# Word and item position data
● ● ● ●

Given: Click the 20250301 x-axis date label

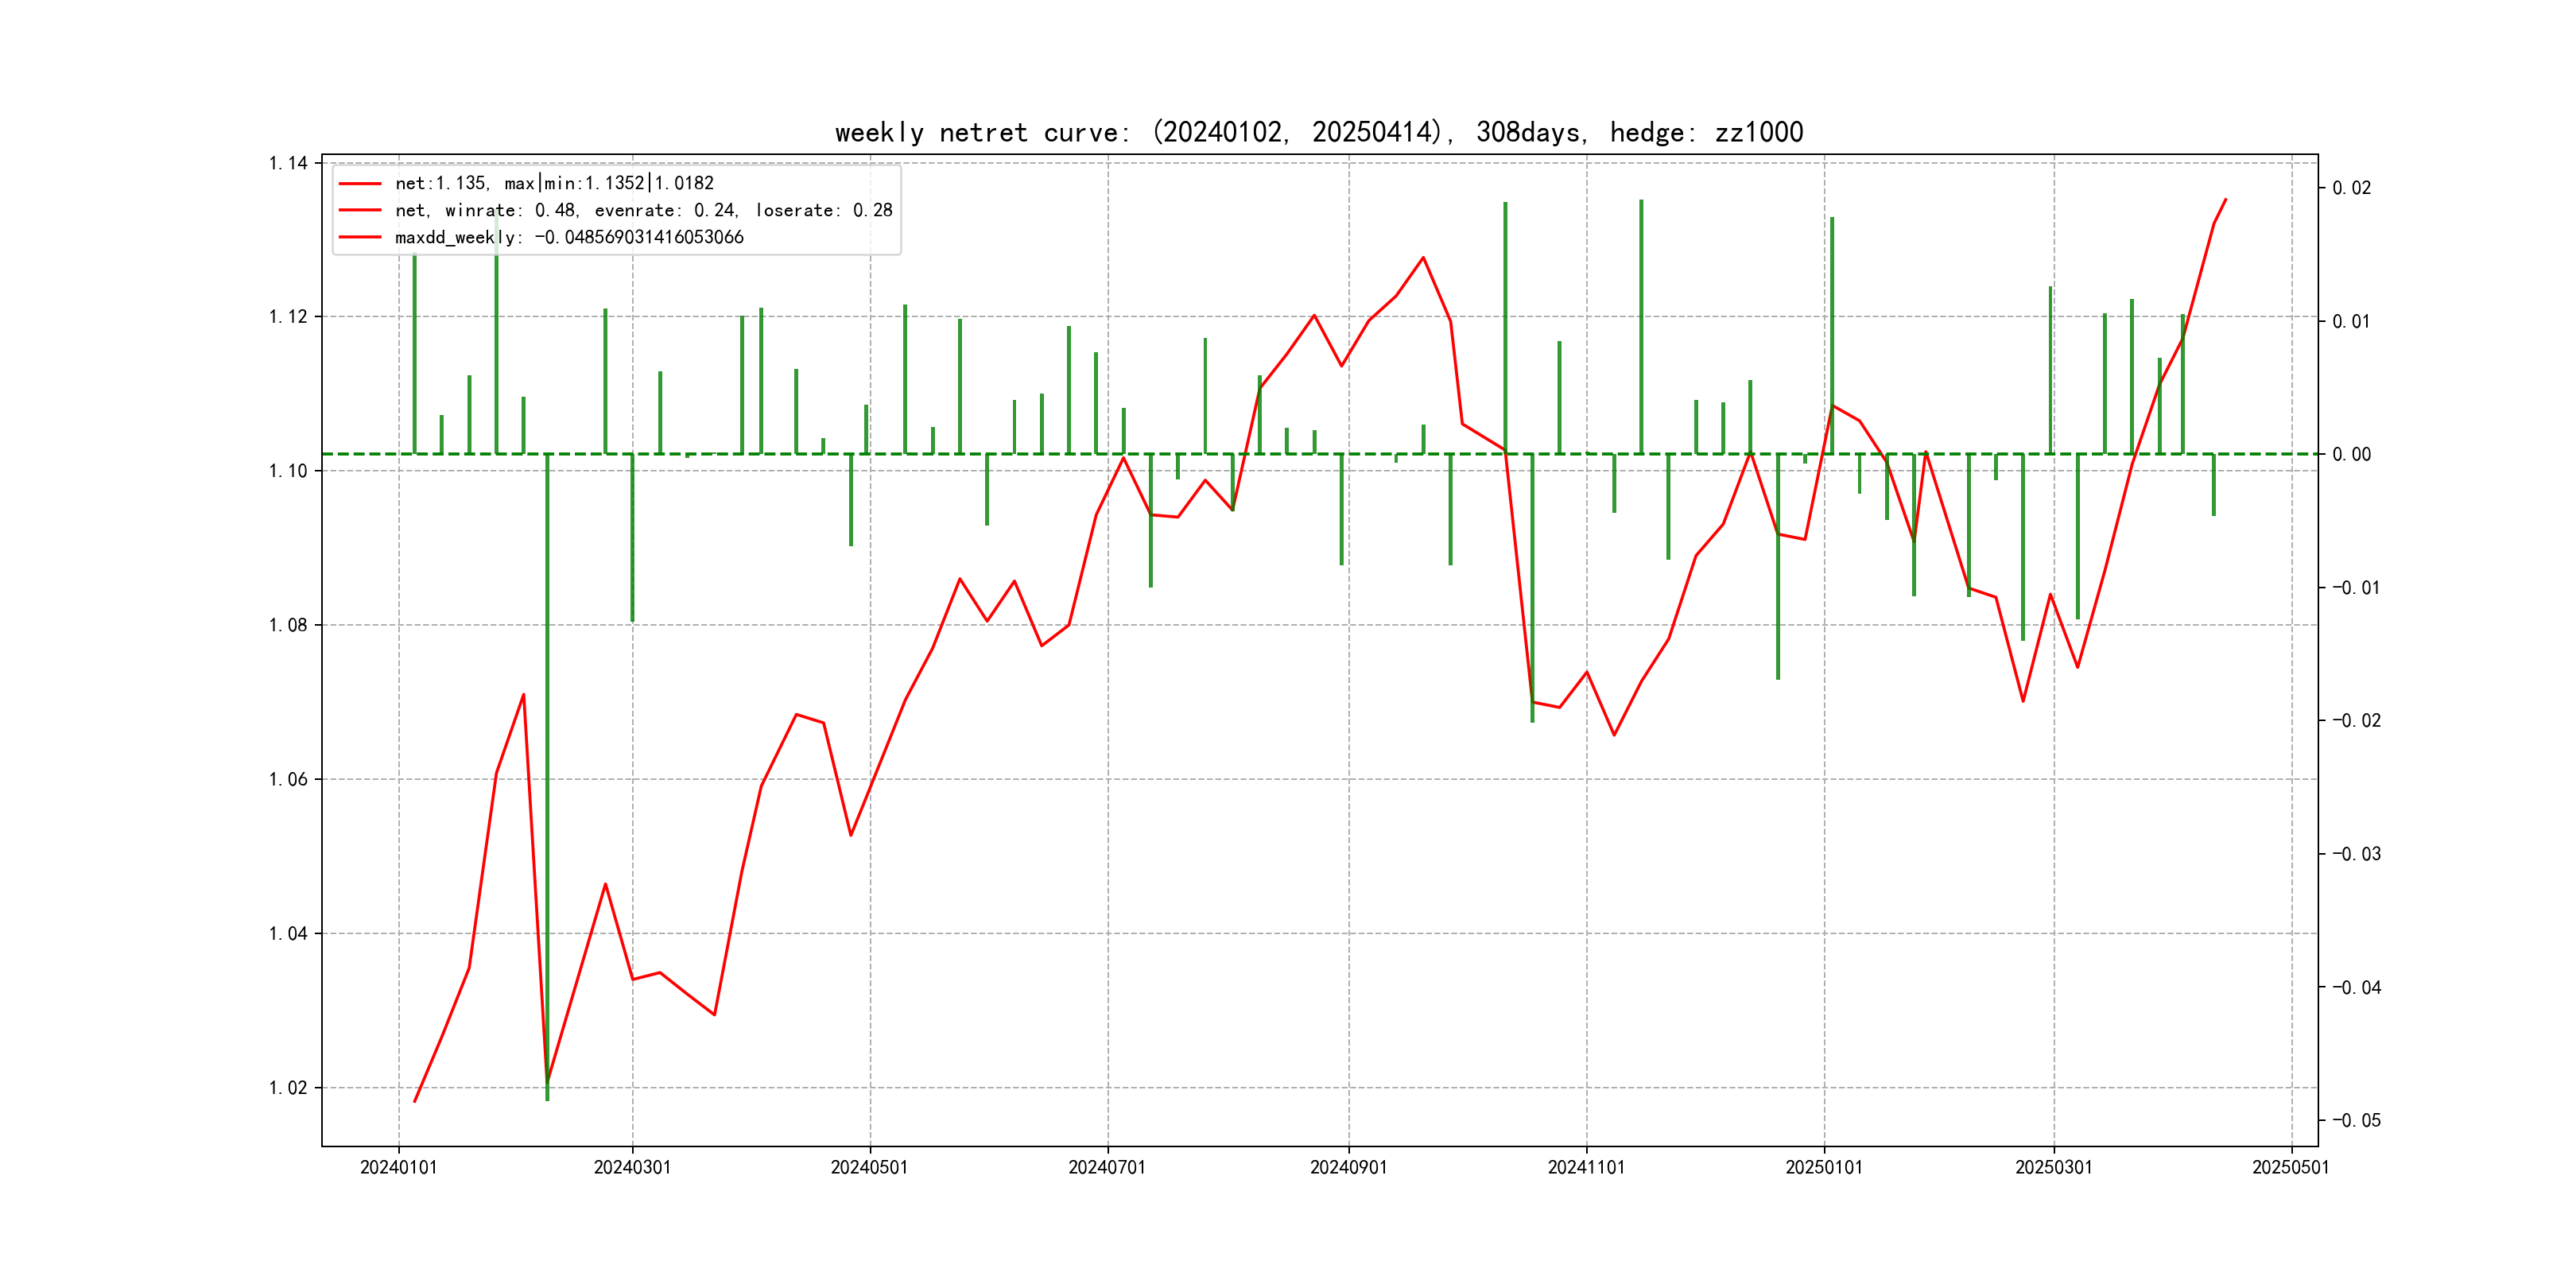Looking at the screenshot, I should click(2053, 1167).
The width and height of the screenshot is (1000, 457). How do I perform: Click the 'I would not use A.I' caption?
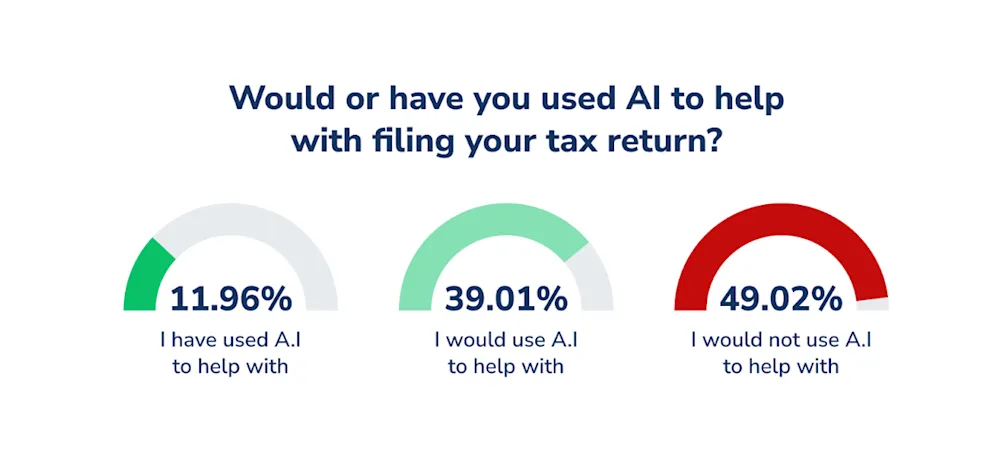click(781, 340)
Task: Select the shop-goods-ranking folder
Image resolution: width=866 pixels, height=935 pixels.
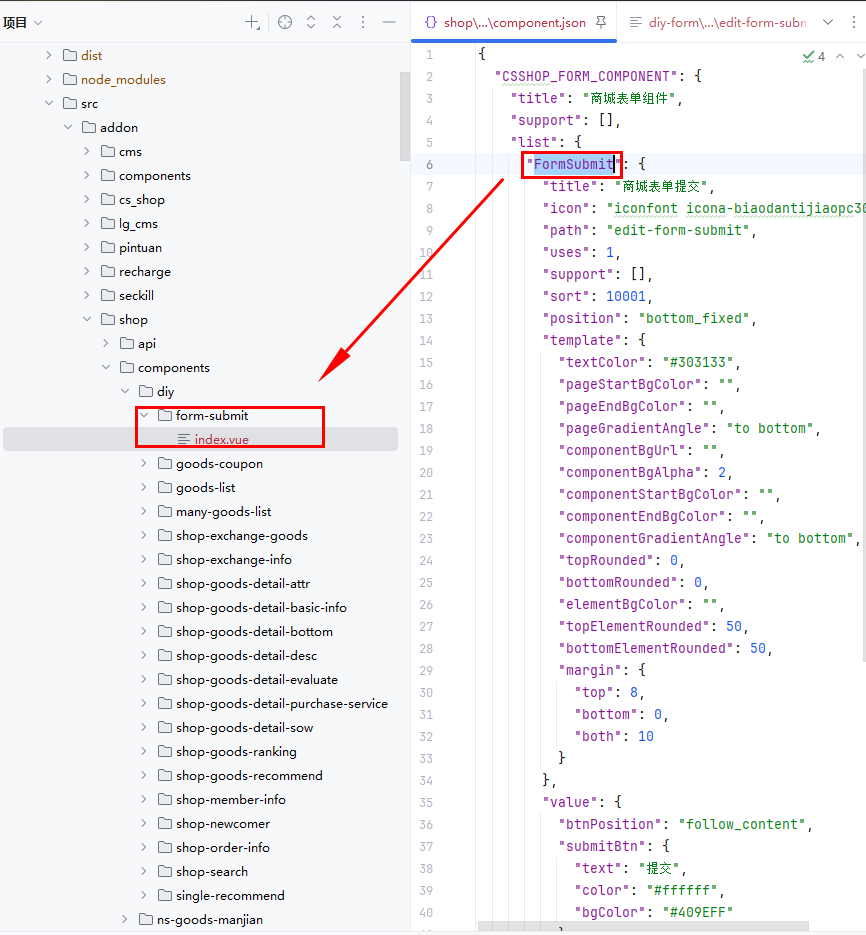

● ● ● ●

# What you will do
Write out the lines of every item word for word, leaving out the pictures.

# Exercise output
Given: Click the 20250301 x-axis date label

Looking at the screenshot, I should click(2053, 1167).
The width and height of the screenshot is (1000, 457). How do I perform: Click the 'I would not use A.I' caption?
click(781, 340)
Task: Select the shop-goods-ranking folder
Image resolution: width=866 pixels, height=935 pixels.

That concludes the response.